Promoting Patient Safety
At Advocate Health Care, we are working toward achieving zero serious safety events by 2020. This journey has involved making many changes to how we look at safety, as well as in our safety culture. A significant change has been implementing a weekly system-focused safety huddle. Donna and I realized early on that we could benefit from meeting more often, assuming that maybe over time these meetings would become less frequent.
As a result, we started meeting twice a week in addition to the weekly systemsafety huddle. During these meetings, w ewould reflect on the previous week and anticipate what would occur in the future. Many times, this was a quick meeting, less than 10 minutes; other times, it lasted 30 minutes with additional follow-ups.

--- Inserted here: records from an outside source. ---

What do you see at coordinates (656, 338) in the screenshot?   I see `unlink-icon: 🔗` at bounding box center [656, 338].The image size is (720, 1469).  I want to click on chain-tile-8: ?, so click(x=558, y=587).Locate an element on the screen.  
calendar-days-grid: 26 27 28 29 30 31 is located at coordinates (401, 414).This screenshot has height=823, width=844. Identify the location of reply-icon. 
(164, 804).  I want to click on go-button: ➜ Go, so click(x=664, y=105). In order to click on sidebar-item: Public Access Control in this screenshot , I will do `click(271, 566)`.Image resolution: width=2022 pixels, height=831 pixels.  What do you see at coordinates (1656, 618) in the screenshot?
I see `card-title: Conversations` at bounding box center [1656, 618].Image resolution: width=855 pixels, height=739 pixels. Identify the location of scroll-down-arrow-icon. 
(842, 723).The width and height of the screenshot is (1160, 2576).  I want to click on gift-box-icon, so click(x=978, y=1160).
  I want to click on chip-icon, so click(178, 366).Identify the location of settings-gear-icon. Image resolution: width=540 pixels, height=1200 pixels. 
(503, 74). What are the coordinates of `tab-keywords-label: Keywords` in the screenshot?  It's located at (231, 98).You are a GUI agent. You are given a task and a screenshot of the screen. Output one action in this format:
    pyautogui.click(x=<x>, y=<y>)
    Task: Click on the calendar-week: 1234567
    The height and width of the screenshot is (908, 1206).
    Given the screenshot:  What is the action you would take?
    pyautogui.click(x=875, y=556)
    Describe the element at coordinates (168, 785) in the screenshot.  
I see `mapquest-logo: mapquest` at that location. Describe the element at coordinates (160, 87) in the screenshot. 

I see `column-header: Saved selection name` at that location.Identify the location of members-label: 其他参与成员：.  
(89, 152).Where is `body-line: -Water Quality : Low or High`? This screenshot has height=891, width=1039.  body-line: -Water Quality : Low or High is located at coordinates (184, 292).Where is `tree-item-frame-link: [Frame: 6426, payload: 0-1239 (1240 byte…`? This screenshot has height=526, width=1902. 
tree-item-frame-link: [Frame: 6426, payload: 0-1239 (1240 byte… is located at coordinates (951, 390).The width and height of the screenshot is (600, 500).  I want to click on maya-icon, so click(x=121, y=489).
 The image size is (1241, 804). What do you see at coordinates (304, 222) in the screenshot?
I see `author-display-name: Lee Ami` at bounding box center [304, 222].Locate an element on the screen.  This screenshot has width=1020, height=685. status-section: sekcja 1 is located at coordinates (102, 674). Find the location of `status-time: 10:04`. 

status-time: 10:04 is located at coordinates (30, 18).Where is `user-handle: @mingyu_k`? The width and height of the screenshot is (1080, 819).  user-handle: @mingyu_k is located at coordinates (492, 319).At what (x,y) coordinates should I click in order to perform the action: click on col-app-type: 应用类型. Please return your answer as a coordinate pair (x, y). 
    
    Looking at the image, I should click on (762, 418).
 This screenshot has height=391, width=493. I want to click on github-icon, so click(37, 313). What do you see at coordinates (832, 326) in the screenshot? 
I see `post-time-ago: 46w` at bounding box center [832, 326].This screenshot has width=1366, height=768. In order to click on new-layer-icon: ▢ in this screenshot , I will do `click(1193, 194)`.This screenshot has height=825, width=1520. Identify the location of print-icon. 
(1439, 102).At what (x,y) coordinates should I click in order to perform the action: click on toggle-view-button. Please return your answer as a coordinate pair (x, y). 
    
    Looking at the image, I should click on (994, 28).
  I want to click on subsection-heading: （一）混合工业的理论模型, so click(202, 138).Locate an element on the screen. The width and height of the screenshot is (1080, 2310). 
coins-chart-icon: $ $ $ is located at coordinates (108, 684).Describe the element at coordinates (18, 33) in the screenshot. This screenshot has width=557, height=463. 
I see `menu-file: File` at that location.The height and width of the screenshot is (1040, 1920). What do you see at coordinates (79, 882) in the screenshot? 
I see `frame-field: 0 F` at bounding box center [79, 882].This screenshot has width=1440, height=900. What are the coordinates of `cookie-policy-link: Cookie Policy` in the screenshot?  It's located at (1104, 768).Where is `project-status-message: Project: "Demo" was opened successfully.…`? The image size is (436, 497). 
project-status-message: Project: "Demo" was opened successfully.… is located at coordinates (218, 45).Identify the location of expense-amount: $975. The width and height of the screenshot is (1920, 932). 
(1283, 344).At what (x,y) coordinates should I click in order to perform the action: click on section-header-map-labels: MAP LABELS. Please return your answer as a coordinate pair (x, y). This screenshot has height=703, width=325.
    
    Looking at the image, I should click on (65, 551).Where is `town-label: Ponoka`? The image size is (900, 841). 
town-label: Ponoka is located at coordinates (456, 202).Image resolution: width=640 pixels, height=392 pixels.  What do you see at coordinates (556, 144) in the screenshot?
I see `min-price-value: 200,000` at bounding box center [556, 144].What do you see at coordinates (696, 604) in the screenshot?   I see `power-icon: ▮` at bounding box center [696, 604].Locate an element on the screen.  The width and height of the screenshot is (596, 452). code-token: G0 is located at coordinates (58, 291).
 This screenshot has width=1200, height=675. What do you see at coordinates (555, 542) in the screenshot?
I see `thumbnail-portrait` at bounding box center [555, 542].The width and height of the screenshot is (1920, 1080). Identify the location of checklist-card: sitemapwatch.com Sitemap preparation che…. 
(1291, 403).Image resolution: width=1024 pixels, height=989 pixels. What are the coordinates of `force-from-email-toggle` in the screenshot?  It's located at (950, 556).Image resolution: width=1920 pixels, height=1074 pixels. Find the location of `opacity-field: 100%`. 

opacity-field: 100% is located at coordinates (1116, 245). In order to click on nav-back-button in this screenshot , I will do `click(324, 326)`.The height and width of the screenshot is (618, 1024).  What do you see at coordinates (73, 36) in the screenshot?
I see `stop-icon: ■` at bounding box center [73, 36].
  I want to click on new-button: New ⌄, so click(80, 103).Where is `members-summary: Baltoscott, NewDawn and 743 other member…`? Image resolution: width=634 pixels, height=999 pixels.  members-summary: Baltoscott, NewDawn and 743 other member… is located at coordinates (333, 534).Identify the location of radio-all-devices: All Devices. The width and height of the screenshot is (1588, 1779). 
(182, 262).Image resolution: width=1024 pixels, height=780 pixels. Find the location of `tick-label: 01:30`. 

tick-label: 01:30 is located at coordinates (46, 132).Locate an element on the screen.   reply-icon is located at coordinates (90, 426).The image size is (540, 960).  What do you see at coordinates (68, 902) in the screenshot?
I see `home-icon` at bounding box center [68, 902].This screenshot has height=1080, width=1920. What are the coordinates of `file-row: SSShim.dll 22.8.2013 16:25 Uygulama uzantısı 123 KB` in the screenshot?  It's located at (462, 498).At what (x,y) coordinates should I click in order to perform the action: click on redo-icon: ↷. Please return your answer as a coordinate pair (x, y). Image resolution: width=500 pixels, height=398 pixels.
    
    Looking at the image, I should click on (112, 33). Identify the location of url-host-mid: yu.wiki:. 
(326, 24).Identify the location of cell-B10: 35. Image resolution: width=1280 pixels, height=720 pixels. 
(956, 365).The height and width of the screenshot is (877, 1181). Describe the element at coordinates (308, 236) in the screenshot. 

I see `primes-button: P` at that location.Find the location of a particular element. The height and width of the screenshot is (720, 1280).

A lot of our focus was on device-specific alert/recall activity. In the past, those of us in the CE Department just managed alerts, assumed we knew the impact on our end users, and rarely had a consistent message or good communication tool.
A Nurse’s Perspective
When we first started meeting, there were many times Donna and I didn’t agree. I still had my CE hat on, and she was always challenging me to “think about our end user, the nurse.” Those who knew Donna know she didn’t hesitate to tell you what she thought. Some would translate that into being confrontational, but for me, it challenged my thinking, and I am grateful she questioned things. My department and I are better because of that questioning attitude.
Donna always brought the nurse’s perspective to the table. So many times we assumed we knew what the nurse was doing or how they were doing it within a specific workflow, only to find out how wrong we were.
She would always encourage us to ask: “What is this going to mean to the nurse?” We often would be so deep in the weeds related to the technical aspects of a recall that we would lose sight of what our end users needed to be aware of. Donna would always remind us that any recommendation we made must be actionable and have minimal impact on nursing. “They already have too many things to do,” she would say.
Donna also was the one who introduced us to the SBAR communication tool, which refers to the situation, background, assessment, and recommendation. The SBAR format focuses the content of a message on what needs to be shared in what’s typically a one-pagedocument.
Although the SBAR tool is commonly used in nursing, this wasn’t something we used in CE. Today, it’s our department’s go-to communication format. We have used it to address equipment recalls and alerts, device-specific user issues, and even executive presentations.
Trust and Respect
Throughout our relationship, Donna and I grew to trust and respect each other’s opinions and developed a strong collaborative relationship. I know our organization wouldn’t be what it is today if not for Donna’s leadership, compassion, and commitment to safety.
I know every organization has at least one Donna Currie. Take the time to recognize him or her before life changes.